Clint Eastwood’s surprise speech last night at the Republican National Convention has been described as “surreal,” “rambling,” and “sad.”
The Dirty Harry actor stole the spotlight from Mitt Romney’s nominating speech (a big no-no in the spin room) with the speech that took aim at President Barack Obama and featured an empty chair and (how could it not?) a “make my day” quote.
But what effect did Eastwood’s speech have on Jewish voters? The jury is out.
Republican political strategist Frank Luntz, talking to Charlie Rose on CBS, said the speech wouldn’t have a lasting impact, but that it may have overshadowed an important moment for Romney.
“The fact that we are talking about it now means that we’re not talking about the language and presentation that Mitt Romney put forward,” Luntz said. “It was so essential to introduce himself, his personality, his family, what he thinks, who he is.”
Obama strategist David Axelrod took a diplomatic approach when asked about Eastwood’s speech on MSNBC’s “Morning Joe” program.

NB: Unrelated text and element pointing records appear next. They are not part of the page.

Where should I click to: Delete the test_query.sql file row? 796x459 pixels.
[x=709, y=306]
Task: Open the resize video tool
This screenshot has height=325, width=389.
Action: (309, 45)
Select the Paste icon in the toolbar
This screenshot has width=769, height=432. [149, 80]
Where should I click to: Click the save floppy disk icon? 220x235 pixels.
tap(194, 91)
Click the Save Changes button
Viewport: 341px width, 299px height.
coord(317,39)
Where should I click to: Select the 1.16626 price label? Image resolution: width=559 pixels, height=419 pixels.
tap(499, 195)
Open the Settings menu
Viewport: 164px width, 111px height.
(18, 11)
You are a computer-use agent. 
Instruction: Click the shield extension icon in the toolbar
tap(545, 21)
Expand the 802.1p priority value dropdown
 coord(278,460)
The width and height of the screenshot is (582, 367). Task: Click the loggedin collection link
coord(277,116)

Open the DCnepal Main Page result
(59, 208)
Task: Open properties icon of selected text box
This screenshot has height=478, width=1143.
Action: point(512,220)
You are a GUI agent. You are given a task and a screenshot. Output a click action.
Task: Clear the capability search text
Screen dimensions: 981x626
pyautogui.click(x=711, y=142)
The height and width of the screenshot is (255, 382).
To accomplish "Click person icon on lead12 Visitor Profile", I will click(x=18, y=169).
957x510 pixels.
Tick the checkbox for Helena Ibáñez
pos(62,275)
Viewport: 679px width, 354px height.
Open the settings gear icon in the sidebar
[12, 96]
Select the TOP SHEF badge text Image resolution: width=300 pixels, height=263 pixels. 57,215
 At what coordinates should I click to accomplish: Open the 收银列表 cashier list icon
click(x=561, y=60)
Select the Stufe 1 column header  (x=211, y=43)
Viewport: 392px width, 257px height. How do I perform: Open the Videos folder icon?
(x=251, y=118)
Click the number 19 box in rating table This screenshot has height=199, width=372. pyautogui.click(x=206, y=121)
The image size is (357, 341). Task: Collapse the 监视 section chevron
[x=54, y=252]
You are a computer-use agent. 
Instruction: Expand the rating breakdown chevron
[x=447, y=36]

“I love Clint Eastwood. He is a great filmmaker and I think he is one of the greats of our time,” Axelrod said. “I’m sure in retrospect they would have rather run the film than the filmmaker, but that is their business and we will handle ours a different way.”
Axelrod also said that he hoped the Democratic National Convention wouldn’t have any similar distractions from its supposed main event.
“My personal goal is that you guys won’t be sitting around on (next) Friday dissecting quite the way you are now,” he said. “Because that would be a bad reflection on our production.”
Comedian Seth Meyers took a lighter view at the proceedings, tweeting last night, “That was so awesome. Biden has to go shirtless for DNC to top it,” and this morning, “When Clint woke up this morning he saw that Obama was gone from the chair… Or was he still there!?!?!”
Ezra Klein, covering the convention for the Washington Post, perhaps summed it up best, tweeting, “This is the best thing that has ever happened.”
For which party, it remains to be seen.